Pour aider Lemire dans sa défense, Christelle Paré, doctorante et chercheure sur la science de l’humour et de la formation dans l’expertise de l’humour, a témoigné. Cette dernière indique que «pour qu’une diffusion soit considérée de l’humour, il ne faut pas que l’œuvre humoristique ne serve que des visées commerciales. Elle doit avoir un message, une mission artistique à accomplir».
Selon Mme Desgens, «l’accusé, en plus de souffrir d’un manque de crédibilité et de fiabilité, ne fait valoir aucun “message”, aucune “mission” ni aucune “démarche artistique” par l’enregistrement et la diffusion de ses différents “lives” et vidéos».
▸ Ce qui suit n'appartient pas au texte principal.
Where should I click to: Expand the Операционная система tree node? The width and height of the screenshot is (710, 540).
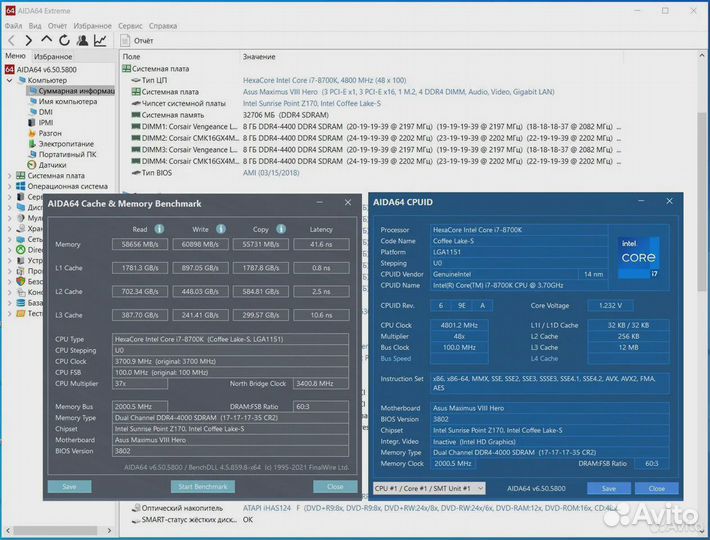click(10, 186)
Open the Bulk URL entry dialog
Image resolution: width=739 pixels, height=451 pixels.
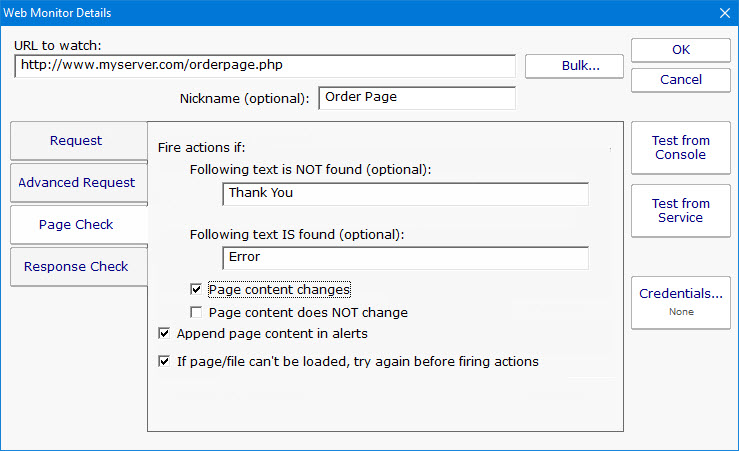(x=574, y=66)
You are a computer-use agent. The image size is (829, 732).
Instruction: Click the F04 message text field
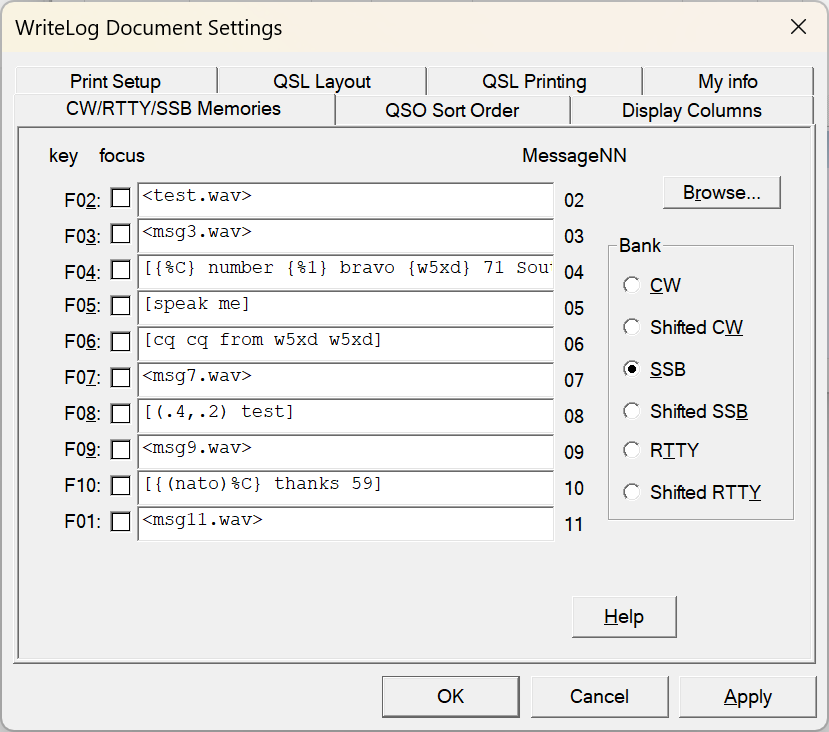point(345,270)
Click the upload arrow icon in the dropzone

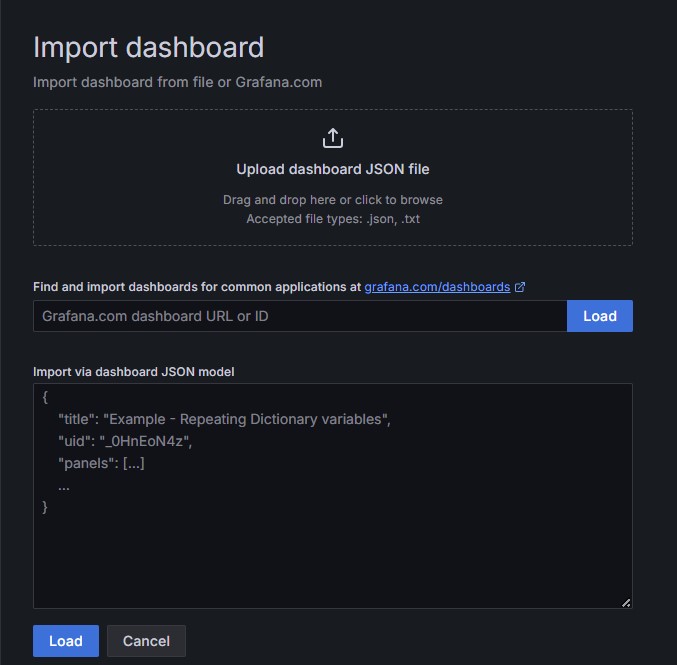(x=333, y=138)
L’experte, elle, convient que «l’accusé avait laissé tomber l’humour pour se concentrer uniquement à choquer ses abonnés». «Une démarche qui fait aussi échec au moyen de défense invoqué», juge Mme Desgens.
D’ailleurs, Lemire a concédé «qu’il n’a jamais étudié à l’École nationale de l’humour ni suivi de quelconque formation humoristique, qu’il n’a jamais fait de stand up, qu’il n’a jamais participé à un spectacle et qu’il n’a pas été présent sur les plateformes de réseaux sociaux avant 2021.»
«Entre l’école secondaire en 2005 et ses diffusions en 2021, le seul contenu humoristique qu’il aurait créé se résume à quelques vidéos où, alors qu’il était à l’école des métiers à Cowansville en 2015-2016, il filmait des outils qu’il faisait parler.»
— Extrait du jugement
D’ailleurs, Lemire s’est présenté lui-même au poste de police de Magog pour porter plainte, puisque sa dernière vidéo en direct lui avait fait craindre pour sa sécurité. Son adresse avait circulé sur les réseaux sociaux. C’est finalement lui qui s’est fait passer les menottes aux poignets.
«L’enquêteur a témoigné avoir reçu, entre le 13 et le 15 juin 2021, environ 26 plaintes provenant de citoyens de partout au Québec relativement aux publications de l’accusé. L’experte a dû confirmer n’avoir jamais entendu parler d’un “humoriste” qui avait fait l’objet d’autant de plaintes criminelles en quelques jours seulement», a rappelé Mme Desgens.
«Gentil pédophile»
Rappelons également que deux agents correctionnels ont témoigné de propos mentionnés par l’accusé. «De sa cellule, il faisait régulièrement l’éloge de potentielles violences sexuelles à l’égard de mineurs».
«Je suis un gentil pédophile, pas un méchant pédophile, a dit l’accusé à un agent de détention. Je ne fais rien de mal. Un méchant pédophile, ça tue les enfants après le sexe, mais moi, je ne leur fais pas de mal», a décrit Lemire, qui a toutefois nié la tenue de ces propos.
Cette preuve a été admise pour «contrer la défense annoncée à l’effet que les vidéos diffusées ne constitueraient pas l’expression de sa pensée, mais strictement du matériel artistique mettant en scène des personnages fictifs».
Lemire devra revenir devant le tribunal dans les prochaines semaines pour les représentations sur sa sentence.